このように「営業のために若しくは営業として締結するもの」に該当するかによって、クーリングオフが可能かどうかが決まってきますので、どのような場合に「営業のために若しくは営業として締結するもの」となるのかは非常に重要となります。

この点について、令和4年2月9日付けの行政通達(「特定商取引に関する法律等の施行について」)

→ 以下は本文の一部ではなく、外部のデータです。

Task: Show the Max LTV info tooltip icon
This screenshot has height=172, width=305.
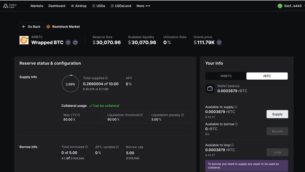Action: point(79,115)
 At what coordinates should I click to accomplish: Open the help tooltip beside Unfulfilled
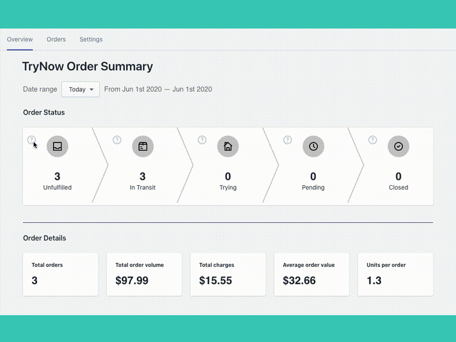tap(31, 140)
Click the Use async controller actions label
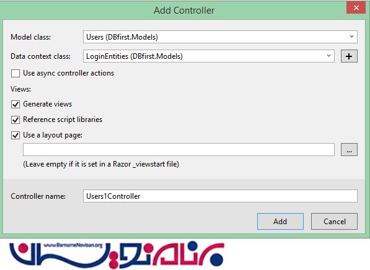 pyautogui.click(x=68, y=73)
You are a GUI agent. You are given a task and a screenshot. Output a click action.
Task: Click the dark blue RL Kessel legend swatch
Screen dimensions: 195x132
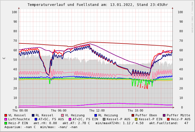(33, 115)
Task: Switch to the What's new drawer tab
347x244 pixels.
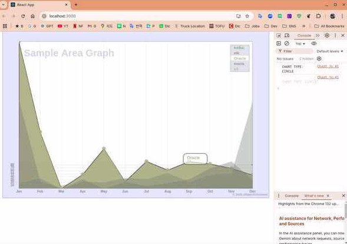Action: [314, 196]
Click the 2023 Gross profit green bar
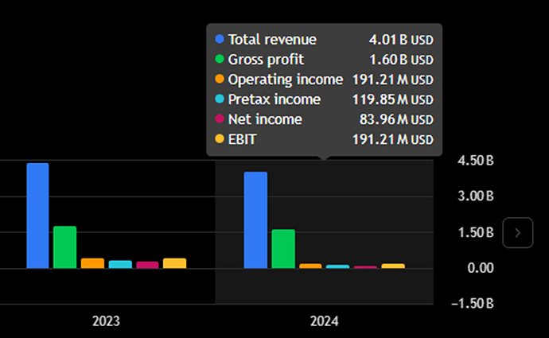Image resolution: width=549 pixels, height=338 pixels. pos(64,247)
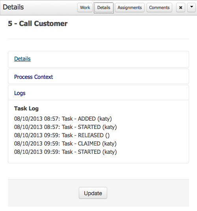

「営業のために若しくは営業として締結するもの」に該当するかは、契約の対象となる商品又は役務に関する取引の種類、消費者が行おうとする利益活動との関連性や目的、消費者が契約の対象となる商品又は役務を利用した利益活動に必要な設備等を準備しているかなどの事情を踏まえて、当該消費者が当該取引に習熟していると認められるかどうかを総合的に検討する必要がある。

「特定商取引に関する法律等の施行について」

としています。

事業者のリース契約についてクーリングオフの適用を認めた裁判例

裁判例でも、例えば、平成19年11月19日名古屋高等裁判所判決は、印刷画工業を営む個人事業主が申込みをした通信機器(事務所用電話の主装置及び電話機)のリース契約について、「事業のためにされたものではない」としてクーリングオフの適用を認め、リース会社に対してリース料の返還を命じています。

判決は、「営業のために若しくは営業として締結するもの」にあたらないといえる事情として

  1. 専ら賃金を得る目的で1人で印刷画工を行っていたに過ぎず,その規模は零細であったこと(売上は年間約100万円程度)
  2. リース契約締結の4ヶ月後には廃業届けを出していること
  3. 事務所といっても、自宅兼用で借りていた借家を事務所として使い続けていたに過ぎないこと
  4. 事業規模や事業内容からしても,従前から使い続けていた家庭用電話機が1台あれば十分であったこと
  5. リースの目的物である事務所用電話の主装置は、印刷画工という仕事との関連性も必要性も極めて低いこと

等を指摘しています。

また、東京地裁平成27年10月27日判決も、住宅兼店舗で喫茶店を営む個人が締結した電話機、ファクシミリのリース契約について、「営業のために若しくは営業として」に該当しないとして、クーリングオフの適用を認め、リース会社によるリース料の請求を否定しています。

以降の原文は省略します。